The oft-quoted Doug Chapin, who actually makes a living at this stuff, unlike all of those Election Integrity advocates the Times didn't feel it was worth interviewing, hits on the point many of us have been trying to make for years...finally...

"We are at a high-water mark, but what is extraordinary is that the water has already been high for years," said Doug Chapin, director of, a nonpartisan group funded by the Pew Charitable Trusts that has tracked voting technology since 2001. "The $3 billion of federal money has created more problems than it solved."

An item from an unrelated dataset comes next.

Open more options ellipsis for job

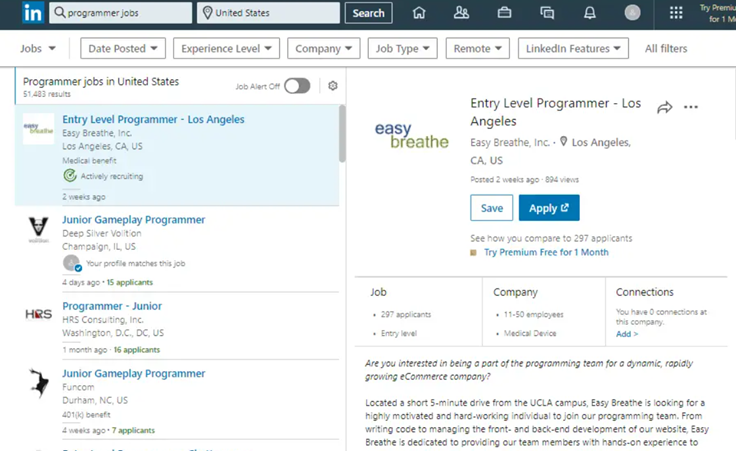tap(691, 108)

No. Ya think? Any reason you weren't hollering about that years ago, before the money was spent, Mr. Chapin?

The good David Jefferson is finally quoted near the back of the second piece, and offers a welcome relief from so much of the pro-vendor, pro-election official, anti-transparency rhetoric written up to this point:

"It is really a mess at the federal level," said David Jefferson, a computer scientist at Lawrence Livermore National Laboratory, who has advised California on electronic voting for years. "And neither states nor counties have the technical expertise that computerized voting technology requires."

Keeping voting secure is far more difficult than tracking money in the banking system or keeping control of U.S. nuclear weapons, Jefferson said. With secret voting, the government must know who voted but cannot know how they voted. As a result, it is impossible to prove that any individual's vote was actually counted.

Thank you, Mr. Jefferson.

But, of course, Diebold stooge Kimball Brace, mis-identied only as "a longtime Washington consultant on voting issues," is quickly brought in to counter Jefferson's independent, knowledge-based comments...

Kimball Brace, a longtime Washington consultant on voting issues, said Electronic voting provides for the most accurate and efficient tabulation possible, free from arguments over voter intent and flawed ballots.

True. If there is no evidence available of voter intent, and no ballots --- flawed or overwise --- it becomes very difficult to argue over them.

And just for last kicks, out of the ashes of Sequoia Voting System shame and her recent hibernation, comes company spokeshole Michelle Shafer to mislead the LATimes' still-underinformed readers at the very end...

"There has never been a case of an electronic voting system being tampered with in a live voting environment," said Michelle M. Shafer, vice president for communications at Sequoia Voting Systems in Oakland, one of the four major equipment makers.

You'll notice she says "live voting environment", since her own company's machines have been hacked accidentally, hacked on purpose, hacked during testing, and even provide a hack-at-will yellow button on the back of each one of them, for use during a "live" election, just in case.

And that's only what we know, and only on Sequoia's machines. Shaffer and the LATimes fail to offer explanation for the extraordinary undervote rates on Sequoia machines in New Mexico and Washington state in 2004.

As well, they also fail --- along with all the other apologists most-recently using the "no proof of e-voting machines being hacked in an election" line --- to explain things like the still-unexplained 18,000 missing votes on ES&S machines in Sarasota's FL-13 Congressional election in 2006, or the equally-unexplained -16,022 votes (that's negative 16,022 votes!) registered for Al Gore on a Diebold tabulator in Volusia County, FL, in the 2000 election.

We could go on. But we won't. You're welcome.

Hey LATimes: It's just a local call if you wish to reach us next time. We'll be happy to offer facts to counter your "experts'" spin. We'll also be happy to put you in touch with a few of those "activists" who have "fought and won" the "battle" you've finally decided to write about.